In article ,
John Kasupski wrote:
On Fri, 13 Aug 2004 04:53:44 -0600, Graybyrd wrote:
Yet, maybe even the FCC would grant ARRL Field Day a "free ride" ... it
serves no purpose as an emergency exercise, no information of any value
whatsoever is exchanged, and sufficient equipment is knocked out of
service to ensure less QRM in the weeks and months following.
On this last point in your post, it is now I who beg to differ. Field
Day serves no useful purpose as an emergency exercise? Personal
experience here would seem to indicate otherwise.
[snip]
If this were 1950, I would agree that ARRL Field Day is a relevant and
valuable exercise. Today, I disagree. Sad truth is, the element least
welcome at the Federal/State civil emergency authorities table is the
amateur radio community. The federal/state power structure and
self-perpetuating control structure are increasingly hostile to
"amateur" intrusion as any truly significant part of the professional
organization mission.
Things have changed greatly in the last 40-50 years, and most
catastrophically during the government's rush to "absolute security"

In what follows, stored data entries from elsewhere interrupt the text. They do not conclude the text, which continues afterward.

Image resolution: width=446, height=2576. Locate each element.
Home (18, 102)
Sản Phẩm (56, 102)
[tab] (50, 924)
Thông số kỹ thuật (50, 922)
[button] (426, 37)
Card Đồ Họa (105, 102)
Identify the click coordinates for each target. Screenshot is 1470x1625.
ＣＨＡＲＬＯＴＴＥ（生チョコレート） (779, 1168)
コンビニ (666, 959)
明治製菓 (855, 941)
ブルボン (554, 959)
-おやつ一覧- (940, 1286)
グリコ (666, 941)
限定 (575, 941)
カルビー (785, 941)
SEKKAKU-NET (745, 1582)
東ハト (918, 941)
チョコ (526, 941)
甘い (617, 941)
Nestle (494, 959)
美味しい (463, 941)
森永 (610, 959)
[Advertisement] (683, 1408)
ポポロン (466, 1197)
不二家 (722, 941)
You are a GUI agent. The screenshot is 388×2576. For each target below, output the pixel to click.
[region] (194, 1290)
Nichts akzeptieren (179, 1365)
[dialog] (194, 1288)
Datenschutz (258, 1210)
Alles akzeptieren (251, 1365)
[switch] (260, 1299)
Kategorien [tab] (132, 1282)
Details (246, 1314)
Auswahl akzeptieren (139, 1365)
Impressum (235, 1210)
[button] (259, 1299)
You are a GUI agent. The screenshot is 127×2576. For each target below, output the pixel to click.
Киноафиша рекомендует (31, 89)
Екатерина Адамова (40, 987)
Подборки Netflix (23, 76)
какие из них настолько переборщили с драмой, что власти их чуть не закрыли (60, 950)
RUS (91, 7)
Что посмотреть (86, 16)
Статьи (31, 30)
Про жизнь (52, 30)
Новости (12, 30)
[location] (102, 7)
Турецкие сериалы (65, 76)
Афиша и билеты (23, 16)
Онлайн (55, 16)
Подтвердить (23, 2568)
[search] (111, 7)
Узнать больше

following 09/11/01. The "involved citizen" is honored in lip service
only nowadays. Perhaps this is why the old guard at the ARRL is
frantically trying to find a new look for the old ARES .. hoping against
hope to cloak it in digital, commercial, internet garb (WinLink 2000) to
make it appear more attractive to the federally-dominated emergency
structures.
Field Day used to be fun, any maybe it still is .. but it sure is
pointless for anything serious .. unless you're thinking we'll be
tapping out CW on scavenged, converted transistor radios from our caves
during the post-nuclear accident epoch.